Cosa fare: Restituisci, parola per parola, la parte dell'articolo sul Pnrr che va da "Il Pnrr è stato" a "di questo piano.".

Brano del documento:

▼▼▼

Inchiesta
Il Piano da 230 miliardi di euro c’è, ma nessuno lo conosce. “Draghi ora deve garantire trasparenza”
Il Pnrr è stato scritto senza consultare enti locali e territori. Il timore è che anche nella spesa non ci sia controllo civico. E le associazioni lanciano un appello al presidente del Consiglio
È il più grande programma di investimenti dai tempi del piano Marshall. Complessivamente 230 miliardi di euro, in arrivo dall’Europa e in parte dallo Stato, per rilanciare il Paese colpito dalla pandemia e da una crisi economica molto profonda. Nei Palazzi delle istituzioni a Roma e Bruxelles il Piano di ripresa e resilienza è stato approvato. Ma ancora, fuori da questi stessi Palazzi, parti sociali, cittadinanza attiva e amministratori locali sanno ben poco di questo piano.
Le associazioni civiche inoltre, che da tempo lavorano sui territori proprio nelle missioni previste dal programma, come l’inclusione sociale o l’assistenza ai bambini nel doposcuola e nella formazione, nemmeno sono state prese in considerazione. A parte alcune linee generali e tabelle su tabelle inviate in Parlamento, a chi davvero andranno le risorse e come saranno distribuite non è dato sapere. Una partenza con il piede sbagliato sul fronte della trasparenza, con tanto di cabine di regia istituite ormai a Piano approvato, come quella con i sindaci. Per non parlare di emendamenti e ordini del giorno arrivati alla Camera e in Senato che provano a fissare dei criteri di distribuzione, come quello che prevede una soglia minima di destinazione delle risorse almeno fino al 40 per cento del Pnrr per le regioni svantaggiate: testi d’aula che confermano quindi come nel Piano al momento ci siano molte cose non chiare.

▲▲▲

Dati registrati:
▼▼▼

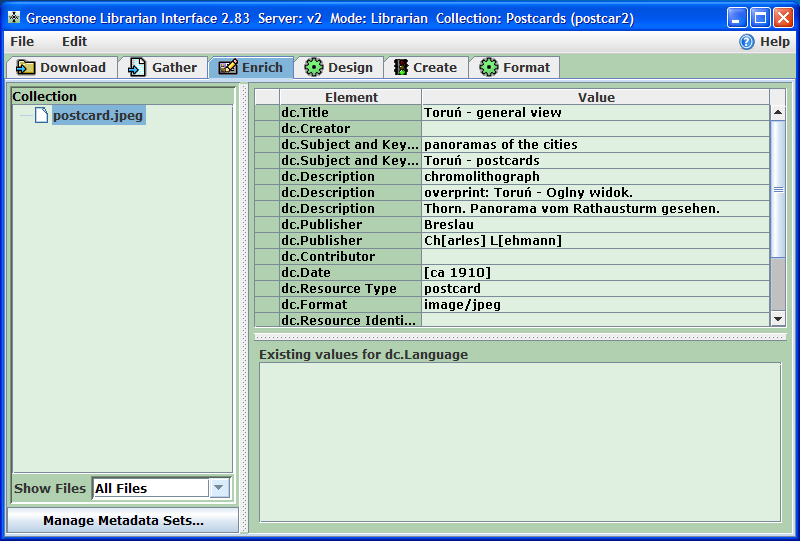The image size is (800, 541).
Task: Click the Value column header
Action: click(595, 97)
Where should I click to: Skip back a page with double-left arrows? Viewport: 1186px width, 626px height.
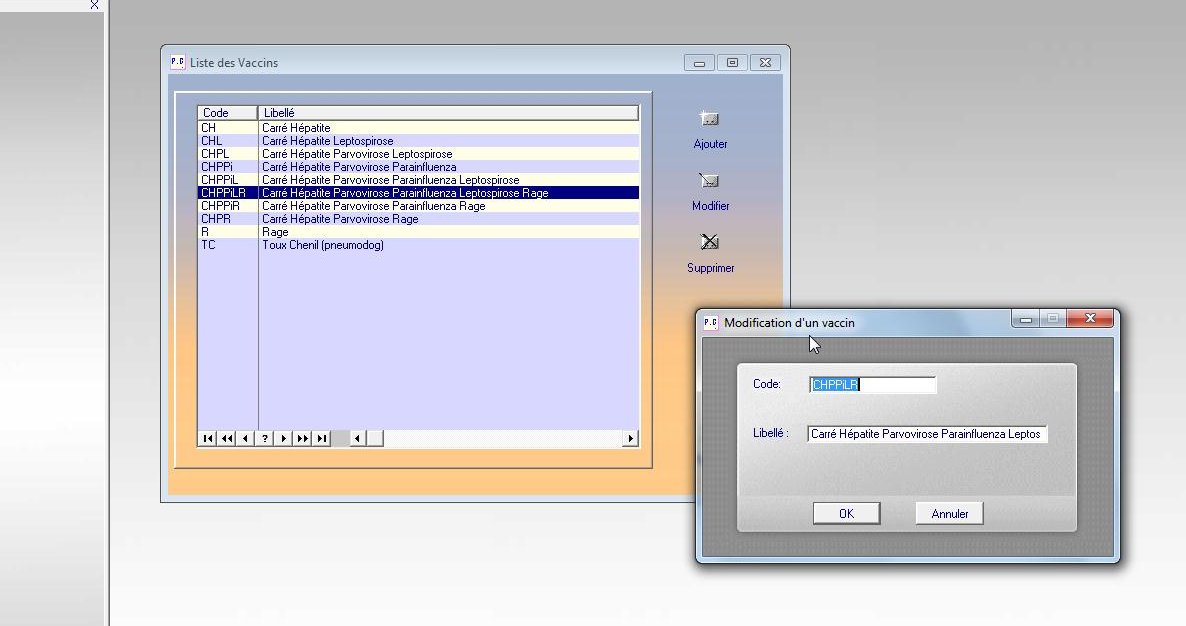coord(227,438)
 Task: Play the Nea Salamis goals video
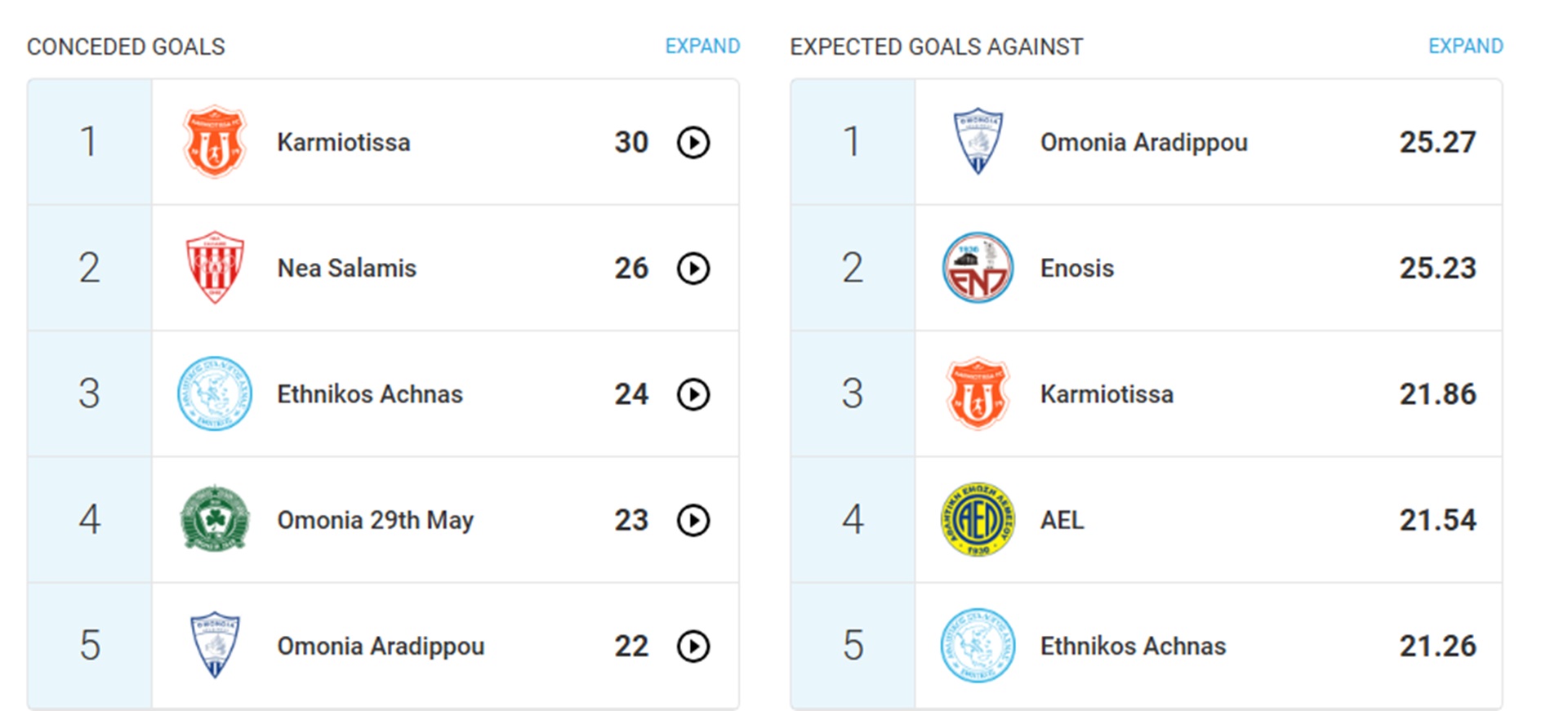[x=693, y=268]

▲▲▲

Testo restituito:
Il Pnrr è stato scritto senza consultare enti locali e territori. Il timore è che anche nella spesa non ci sia controllo civico. E le associazioni lanciano un appello al presidente del Consiglio
È il più grande programma di investimenti dai tempi del piano Marshall. Complessivamente 230 miliardi di euro, in arrivo dall’Europa e in parte dallo Stato, per rilanciare il Paese colpito dalla pandemia e da una crisi economica molto profonda. Nei Palazzi delle istituzioni a Roma e Bruxelles il Piano di ripresa e resilienza è stato approvato. Ma ancora, fuori da questi stessi Palazzi, parti sociali, cittadinanza attiva e amministratori locali sanno ben poco di questo piano.